*Job*.
Please copy out all of the data below line for line, with no changes.

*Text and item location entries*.

..........

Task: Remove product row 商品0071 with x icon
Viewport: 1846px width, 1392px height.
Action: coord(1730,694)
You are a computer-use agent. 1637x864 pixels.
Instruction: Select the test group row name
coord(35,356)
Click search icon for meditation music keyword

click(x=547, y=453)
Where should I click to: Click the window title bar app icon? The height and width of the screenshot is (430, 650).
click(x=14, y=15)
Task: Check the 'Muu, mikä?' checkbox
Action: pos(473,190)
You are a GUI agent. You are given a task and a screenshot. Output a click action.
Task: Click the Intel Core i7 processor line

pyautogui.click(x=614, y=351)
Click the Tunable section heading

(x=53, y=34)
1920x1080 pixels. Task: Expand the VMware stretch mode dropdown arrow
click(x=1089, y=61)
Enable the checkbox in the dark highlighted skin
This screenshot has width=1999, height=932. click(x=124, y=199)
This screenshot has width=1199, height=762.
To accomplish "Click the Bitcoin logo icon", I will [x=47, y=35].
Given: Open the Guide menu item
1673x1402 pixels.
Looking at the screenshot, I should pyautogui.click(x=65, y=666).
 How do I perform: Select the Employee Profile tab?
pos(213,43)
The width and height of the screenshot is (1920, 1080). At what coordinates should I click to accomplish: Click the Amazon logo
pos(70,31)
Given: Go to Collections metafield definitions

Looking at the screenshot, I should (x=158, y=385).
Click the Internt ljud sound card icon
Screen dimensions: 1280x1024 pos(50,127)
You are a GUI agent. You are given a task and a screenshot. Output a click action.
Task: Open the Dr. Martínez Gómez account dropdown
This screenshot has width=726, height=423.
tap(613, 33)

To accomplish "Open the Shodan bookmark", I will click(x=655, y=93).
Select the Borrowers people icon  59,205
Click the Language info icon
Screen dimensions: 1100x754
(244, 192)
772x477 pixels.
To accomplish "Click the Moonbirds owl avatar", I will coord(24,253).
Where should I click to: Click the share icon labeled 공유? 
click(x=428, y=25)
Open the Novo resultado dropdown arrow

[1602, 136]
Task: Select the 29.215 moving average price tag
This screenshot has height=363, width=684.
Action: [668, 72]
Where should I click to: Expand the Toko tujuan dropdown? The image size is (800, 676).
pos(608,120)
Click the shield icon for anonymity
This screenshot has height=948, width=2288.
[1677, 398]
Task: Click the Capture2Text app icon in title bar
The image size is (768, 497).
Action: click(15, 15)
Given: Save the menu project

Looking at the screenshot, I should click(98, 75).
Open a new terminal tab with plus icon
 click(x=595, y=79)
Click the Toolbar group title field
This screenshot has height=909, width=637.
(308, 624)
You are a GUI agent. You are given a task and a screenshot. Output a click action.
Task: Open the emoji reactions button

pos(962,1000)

..........

*Exercise response*.
Task: Remove product row 商品0071 with x icon
Viewport: 1846px width, 1392px height.
Action: coord(1730,694)
You are a computer-use agent. 1637x864 pixels.
Instruction: Select the test group row name
coord(35,356)
Click search icon for meditation music keyword

click(x=547, y=453)
Where should I click to: Click the window title bar app icon? The height and width of the screenshot is (430, 650).
click(x=14, y=15)
Task: Check the 'Muu, mikä?' checkbox
Action: pos(473,190)
You are a GUI agent. You are given a task and a screenshot. Output a click action.
Task: Click the Intel Core i7 processor line

pyautogui.click(x=614, y=351)
Click the Tunable section heading

(x=53, y=34)
1920x1080 pixels. Task: Expand the VMware stretch mode dropdown arrow
click(x=1089, y=61)
Enable the checkbox in the dark highlighted skin
This screenshot has width=1999, height=932. click(x=124, y=199)
This screenshot has width=1199, height=762.
To accomplish "Click the Bitcoin logo icon", I will [x=47, y=35].
Given: Open the Guide menu item
1673x1402 pixels.
Looking at the screenshot, I should pyautogui.click(x=65, y=666).
 How do I perform: Select the Employee Profile tab?
pos(213,43)
The width and height of the screenshot is (1920, 1080). At what coordinates should I click to accomplish: Click the Amazon logo
pos(70,31)
Given: Go to Collections metafield definitions

Looking at the screenshot, I should (x=158, y=385).
Click the Internt ljud sound card icon
Screen dimensions: 1280x1024 pos(50,127)
You are a GUI agent. You are given a task and a screenshot. Output a click action.
Task: Open the Dr. Martínez Gómez account dropdown
This screenshot has width=726, height=423.
tap(613, 33)

To accomplish "Open the Shodan bookmark", I will click(x=655, y=93).
Select the Borrowers people icon  59,205
Click the Language info icon
Screen dimensions: 1100x754
(244, 192)
772x477 pixels.
To accomplish "Click the Moonbirds owl avatar", I will coord(24,253).
Where should I click to: Click the share icon labeled 공유? 
click(x=428, y=25)
Open the Novo resultado dropdown arrow

[1602, 136]
Task: Select the 29.215 moving average price tag
This screenshot has height=363, width=684.
Action: [668, 72]
Where should I click to: Expand the Toko tujuan dropdown? The image size is (800, 676).
pos(608,120)
Click the shield icon for anonymity
This screenshot has height=948, width=2288.
[1677, 398]
Task: Click the Capture2Text app icon in title bar
The image size is (768, 497).
Action: click(15, 15)
Given: Save the menu project

Looking at the screenshot, I should click(98, 75).
Open a new terminal tab with plus icon
 click(x=595, y=79)
Click the Toolbar group title field
This screenshot has height=909, width=637.
(308, 624)
You are a GUI agent. You are given a task and a screenshot. Output a click action.
Task: Open the emoji reactions button

pos(962,1000)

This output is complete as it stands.